Hyderabad State, also known as Hyderabad Deccan, was an Indian princely state located in the south-central region of India with its capital at the city of Hyderabad. It is now divided into the state of Telangana, the Hyderabad-Karnataka region of Karnataka, and the Marathwada region of Maharashtra.
The state was ruled from 1724 to 1857 by the Nizam, who was initially a viceroy of the Mughal empire in the Deccan. Hyderabad gradually became the first princely state to come under British paramountcy signing a subsidiary alliance agreement. During British rule in 1901 the state had an average revenue of Rs.417,00,000, making it the wealthiest princely state in India. The native inhabitants of Hyderabad Deccan, regardless of ethnic origin, are called “Mulki” (countryman), a term still used today.

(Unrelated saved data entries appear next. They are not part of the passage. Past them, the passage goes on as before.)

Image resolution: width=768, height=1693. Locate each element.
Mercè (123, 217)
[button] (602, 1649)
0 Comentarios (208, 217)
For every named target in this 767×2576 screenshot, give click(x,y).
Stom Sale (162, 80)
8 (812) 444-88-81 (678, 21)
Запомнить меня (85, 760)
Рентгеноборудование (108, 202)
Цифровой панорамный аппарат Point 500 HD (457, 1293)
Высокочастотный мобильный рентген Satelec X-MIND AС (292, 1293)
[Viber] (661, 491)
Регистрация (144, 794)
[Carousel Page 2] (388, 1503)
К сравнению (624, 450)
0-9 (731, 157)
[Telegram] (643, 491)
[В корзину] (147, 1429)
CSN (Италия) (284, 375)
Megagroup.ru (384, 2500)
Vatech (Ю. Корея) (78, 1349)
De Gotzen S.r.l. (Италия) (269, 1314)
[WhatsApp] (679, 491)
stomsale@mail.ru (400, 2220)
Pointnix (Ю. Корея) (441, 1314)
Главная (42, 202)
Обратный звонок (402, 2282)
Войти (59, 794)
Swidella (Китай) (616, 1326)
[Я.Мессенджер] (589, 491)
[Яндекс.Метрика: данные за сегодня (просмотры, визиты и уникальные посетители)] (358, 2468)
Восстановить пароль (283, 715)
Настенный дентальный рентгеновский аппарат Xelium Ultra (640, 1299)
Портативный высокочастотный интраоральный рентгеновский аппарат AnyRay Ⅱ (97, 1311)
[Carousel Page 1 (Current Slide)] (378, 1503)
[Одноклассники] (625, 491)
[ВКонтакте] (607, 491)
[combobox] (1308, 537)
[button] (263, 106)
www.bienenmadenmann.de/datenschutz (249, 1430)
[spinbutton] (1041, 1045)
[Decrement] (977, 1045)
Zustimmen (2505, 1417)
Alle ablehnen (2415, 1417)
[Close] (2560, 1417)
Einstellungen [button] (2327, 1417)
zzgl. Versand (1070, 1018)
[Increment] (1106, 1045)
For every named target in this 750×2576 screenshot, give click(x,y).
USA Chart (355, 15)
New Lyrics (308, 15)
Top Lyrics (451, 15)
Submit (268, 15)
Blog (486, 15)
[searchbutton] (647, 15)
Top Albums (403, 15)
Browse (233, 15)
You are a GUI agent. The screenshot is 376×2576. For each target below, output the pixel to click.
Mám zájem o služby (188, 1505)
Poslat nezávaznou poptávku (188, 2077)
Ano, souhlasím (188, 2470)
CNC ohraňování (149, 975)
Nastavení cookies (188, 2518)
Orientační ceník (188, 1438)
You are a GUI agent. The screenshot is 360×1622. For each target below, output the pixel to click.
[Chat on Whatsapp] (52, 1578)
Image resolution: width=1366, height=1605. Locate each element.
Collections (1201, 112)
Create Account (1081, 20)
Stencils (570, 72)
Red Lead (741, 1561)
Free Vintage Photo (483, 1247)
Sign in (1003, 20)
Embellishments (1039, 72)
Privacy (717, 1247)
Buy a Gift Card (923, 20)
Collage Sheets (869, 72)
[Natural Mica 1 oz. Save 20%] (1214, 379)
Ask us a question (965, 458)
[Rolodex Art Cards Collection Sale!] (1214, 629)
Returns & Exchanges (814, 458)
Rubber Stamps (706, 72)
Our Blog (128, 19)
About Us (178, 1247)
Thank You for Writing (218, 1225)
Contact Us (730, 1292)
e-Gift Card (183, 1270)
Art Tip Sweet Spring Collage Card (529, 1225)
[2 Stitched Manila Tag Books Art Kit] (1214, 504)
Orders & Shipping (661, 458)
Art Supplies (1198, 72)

The dynasty declared itself an independent monarchy during the final years of the British Raj. After the Partition of India, Hyderabad signed a standstill agreement with the new dominion of India, continuing all previous arrangements except for the stationing of Indian troops in the state. Hyderabad’s location in the middle of the Indian union, as well as its diverse cultural heritage, was a driving force behind India’s annexation of the state in 1948. Subsequently, Mir Osman Ali Khan, the 7th Nizam, signed an instrument of accession, joining India.
The first stamps of the state were issued in 1849 and 1870 during the reign of Nawab Mir Mahbub Ali Khan Asaf Jah VI who ruled between 1869 and 1911.